With how the core rules are set up, you will never achieve a suitably complex game with your, "Players make one choice and move on" philosophy. You'll wind up with an elegant game, yes. 4e was very elegant. There was also almost no strategy / skill involved. I feel like WotC has learned a lot, but I feel they are losing this fundemental aspect. It is possible to make a game accessable to new people without also sacrificing the millions of nuances that are possible.

5. Even Combat Tempo

This one is subtle, but its effects are, in my opinion, profound. Right now combat is Move, Attack, Move, Attack, Move, Attack, Attack, Move, Attack, Move, Move, Move Attack. It's very... monotinous. I liked full attack actions because they broke up the tempo somewhat and made for a varied play experience. If you have a combat that goes at the exact same speed all the time your players will drift off unless combat is also very short. D&D is too combat-focused for it to work like that. I'm not saying bring back full attack actions, but maybe put in 2 Standard Actions and a Swift instead of the Move + Standard. Or something, again, I'm open to surprises.

6. So you learned... what, exactly?

Releasing a new game edition is like a boss battle should be. This is where you tackle the playerbase, use everything you have learned, and kick some serious ass. It should not be about recapturing previous editions. I am fully capable of mishmashing editions together by myself. I want something new, something surprising, something that will knock my pants off. NEXT feels like an attempt at a highlight reel or a clip-show and not... well... what's NEXT.
There have been several changes that were OBVIOUSLY influenced by the feedback. Monster math, Sorcerer's name change, Rogues getting MDD in packet 3, Wizard getting traditions, some of the revisions to healing, 4 skills instead of 3, Fighter's maneuvers changing to be less situational in the next packet, rogues getting skill tricks instead of MDD because they felt like a weak fighter, TWF getting revised, I could go on.
My two copper.

...in order to have a proper open Beta-test, you need to have a combat system that is fun before you select a single class, skill, or feat. D&D, currently, is not fun without those things. This has been a weakness for five editions, and I don't feel its a nail in the coffin, but you are making things very hard on yourself by not approaching this problem. There is no reason D&D can't be an inherently fun game that you add bells and whistles to. Instead, its a giant frankenstinian mishmash of class abilities and options, which means that your game will deliver based on the power of its options rather then the strength of the actual game. Again, this can be worked around, but its definately the hard road.

...

**Collected data:**

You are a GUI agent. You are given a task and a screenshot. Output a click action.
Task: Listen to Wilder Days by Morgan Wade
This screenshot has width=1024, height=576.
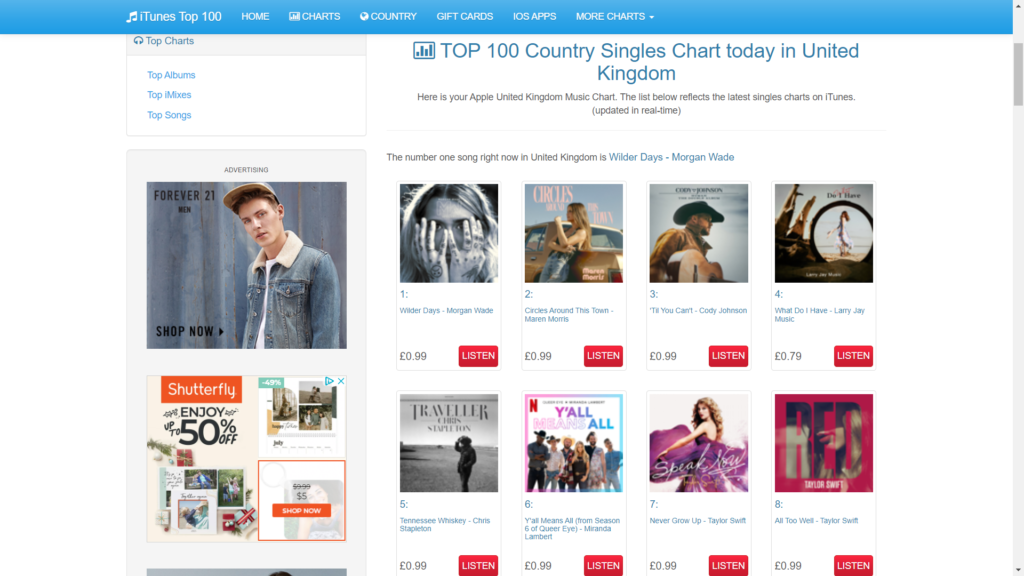point(478,356)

**Request A:** In the D&D feedback text, what does the writer propose instead of the Move + Standard action?
**Request B:** Retype the D&D feedback text from "There have been" to "could go on.".

**Exercise output A:** Two Standard Actions and a Swift action.

**Exercise output B:**
There have been several changes that were OBVIOUSLY influenced by the feedback. Monster math, Sorcerer's name change, Rogues getting MDD in packet 3, Wizard getting traditions, some of the revisions to healing, 4 skills instead of 3, Fighter's maneuvers changing to be less situational in the next packet, rogues getting skill tricks instead of MDD because they felt like a weak fighter, TWF getting revised, I could go on.